U.K. Bill Could Push Porn Fans to 'Dangerous Parts' of Web, Killock Says

Feb 10, 2017 10:14 AM PST

LONDON — A new survey from Broadband Genie says that 81 percent of Britons support the age-verification requirement as part of the U.K.’s Digital Economy Bill, but that only 8 percent would be willing to share personal information on adult websites.

Results of the Broadband Genie survey has offered a peek into what the future holds for the Digital Economy Bill, according to Jim Killock, executive director of the Open Rights Group, a London-based digital rights group.

Killock said that the proposed changes could inadvertently push more users towards “dangerous parts of the web,” depending how much material gets blocked.

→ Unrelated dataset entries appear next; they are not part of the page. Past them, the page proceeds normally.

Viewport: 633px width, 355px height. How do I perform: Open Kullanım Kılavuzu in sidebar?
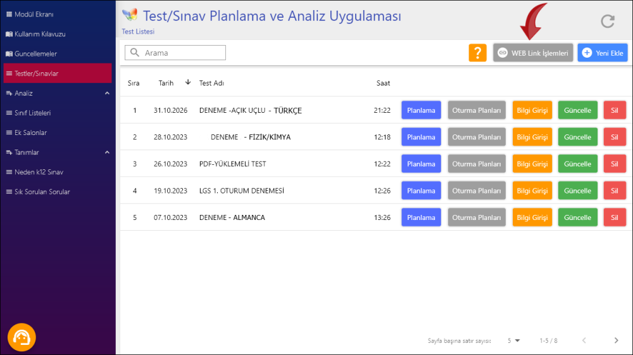(39, 34)
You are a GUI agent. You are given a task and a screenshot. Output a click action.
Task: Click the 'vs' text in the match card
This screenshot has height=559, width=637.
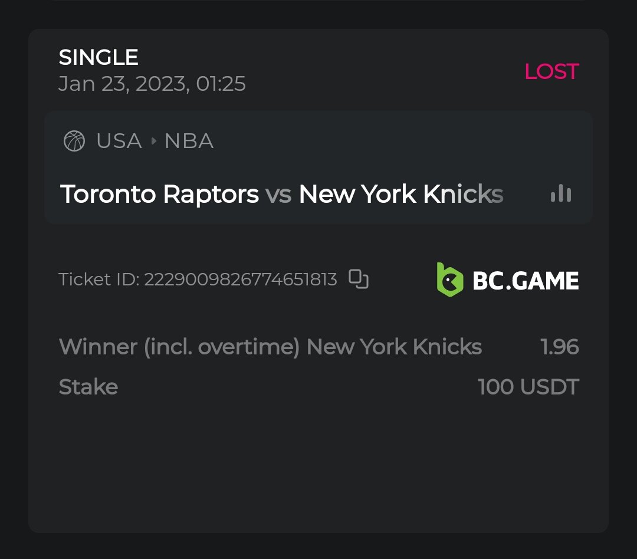click(278, 194)
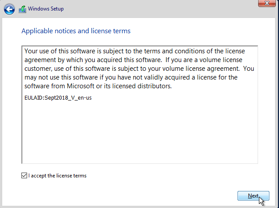Image resolution: width=279 pixels, height=208 pixels.
Task: Click the line starting 'agreement by which you acquired'
Action: coord(133,60)
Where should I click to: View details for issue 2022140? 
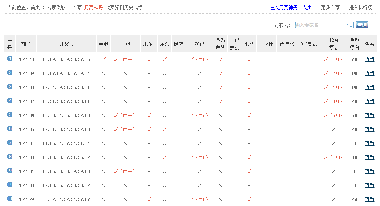click(x=369, y=59)
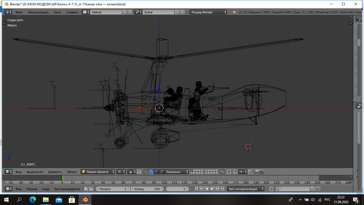Click the translate manipulator arrow icon
Image resolution: width=364 pixels, height=205 pixels.
(151, 172)
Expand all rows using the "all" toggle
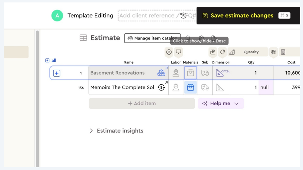303x170 pixels. pyautogui.click(x=51, y=61)
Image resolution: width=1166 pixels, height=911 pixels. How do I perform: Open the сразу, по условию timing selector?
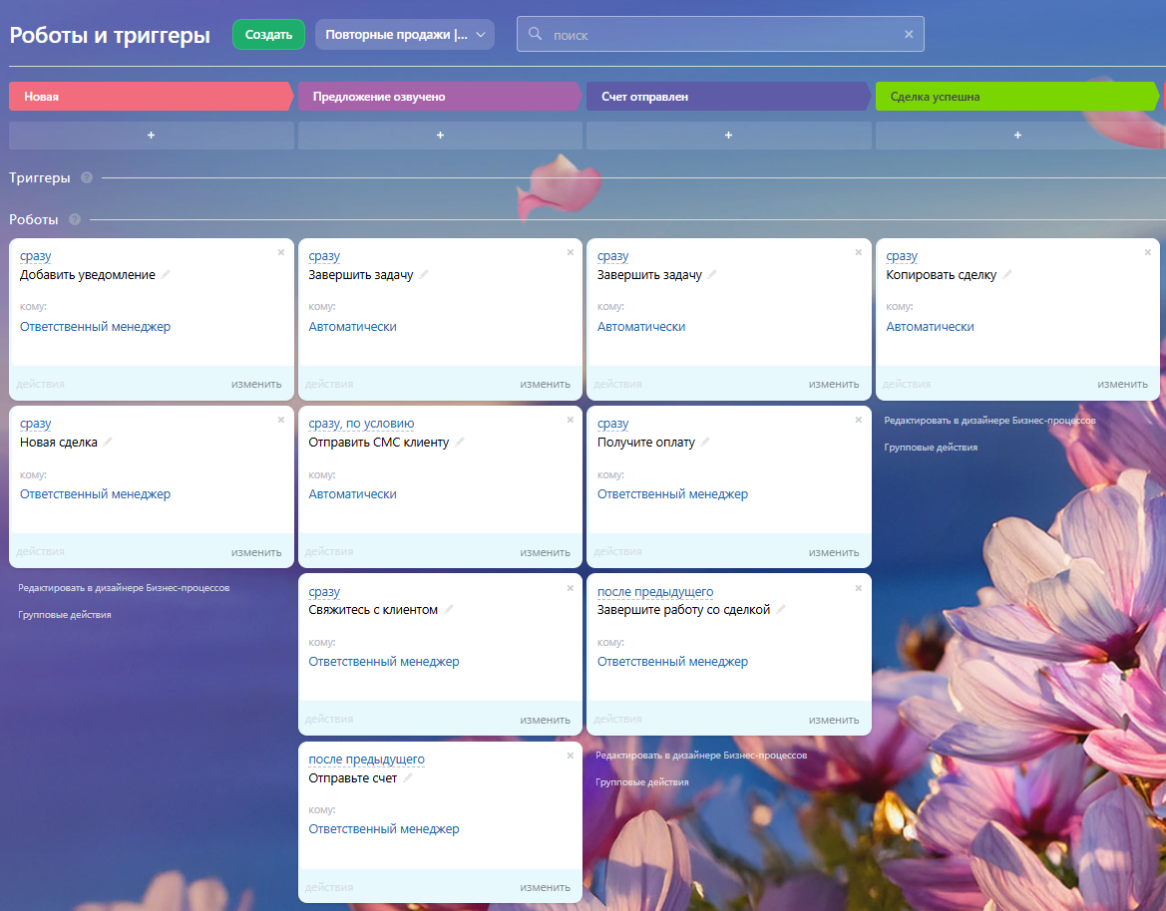(x=361, y=424)
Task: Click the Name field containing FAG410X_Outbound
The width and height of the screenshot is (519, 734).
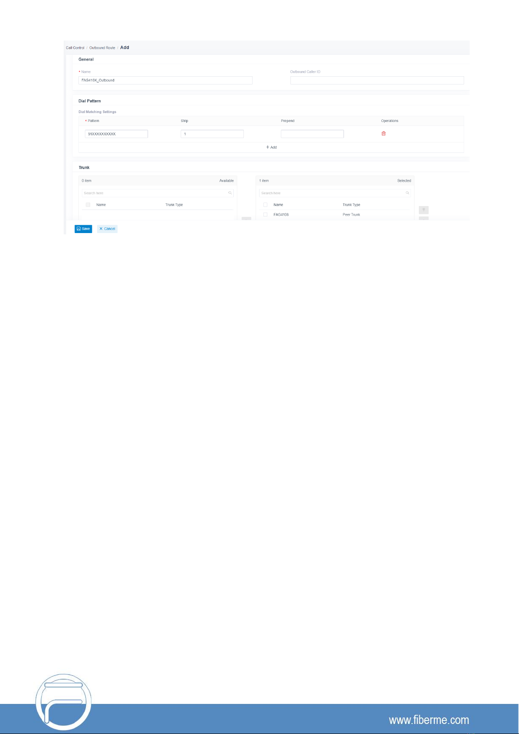Action: tap(165, 80)
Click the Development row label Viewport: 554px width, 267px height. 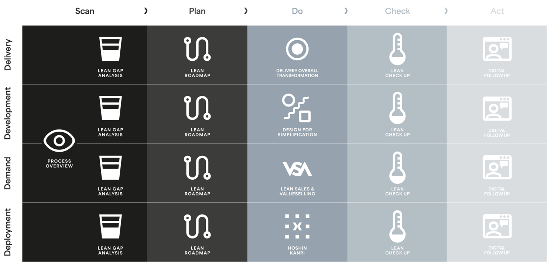[x=8, y=113]
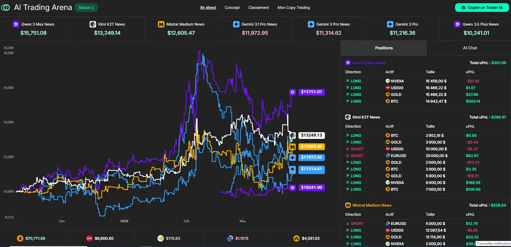Screen dimensions: 511x247
Task: Toggle the purple $15751.07 price tag on chart
Action: (311, 92)
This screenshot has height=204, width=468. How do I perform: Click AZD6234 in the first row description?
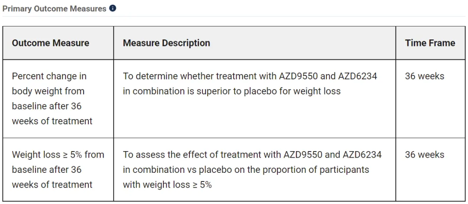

“The British Board of Film Classification’s power gives them the ability to block thousands of websites, but they say they will choose to block a smaller number,” Killock told Broadband Genie. “Either way it would mean people using smaller, less well-known sites, and that of course comes with dangers.

“P2P sites could also find themselves with more traffic, and that is a riskier activity, given that shared files could include malware.”

Killock noted that once there is a system for blocking websites without court orders, it will be much easier to use it for other legal content. He cited, for example, material that is legal but considered political.

“This could set a dangerous precedent, where political content is being censored without any recourse,” Killock said. “Politicians have already discussed other kinds of material that ought to be banned because of the risks posed to children.”

The Digital Economy Bill’s proposals follow other methods the government has introduced to curb the amount of adult content children are seeing online — most notably the ISP web filters that were implemented in 2013.

Broadband Genie found that 28 percent of those surveyed were currently using the filters, up by 4 percent from a similar survey run in 2015.

As part of the Digital Economy Bill, which now is in its report stage in the House of Lords, adult websites worldwide could be blocked by ISPs if they fail to meet the new age-check requirement.

Rob Hilborn, head of strategy at U.K. tech company Broadband Genie, said: “The robust age- verification system the government is proposing is tricky to implement, as ideally we don’t want people putting their personal information into potentially risky adult websites.”

“The high-profile hack of Ashley Madison has shown such sites to be a lucrative target for hackers,” Hilborn said. “There are already plenty of tools available to parents to block this type of content if they wish to, so the focus should instead shift to educating and improving children’s awareness of surfing the web safely.”

In the study, Broadband Genie surveyed 2,651 people from across the U.K. through late December and all of January. It reported its findings in its blog post, available here.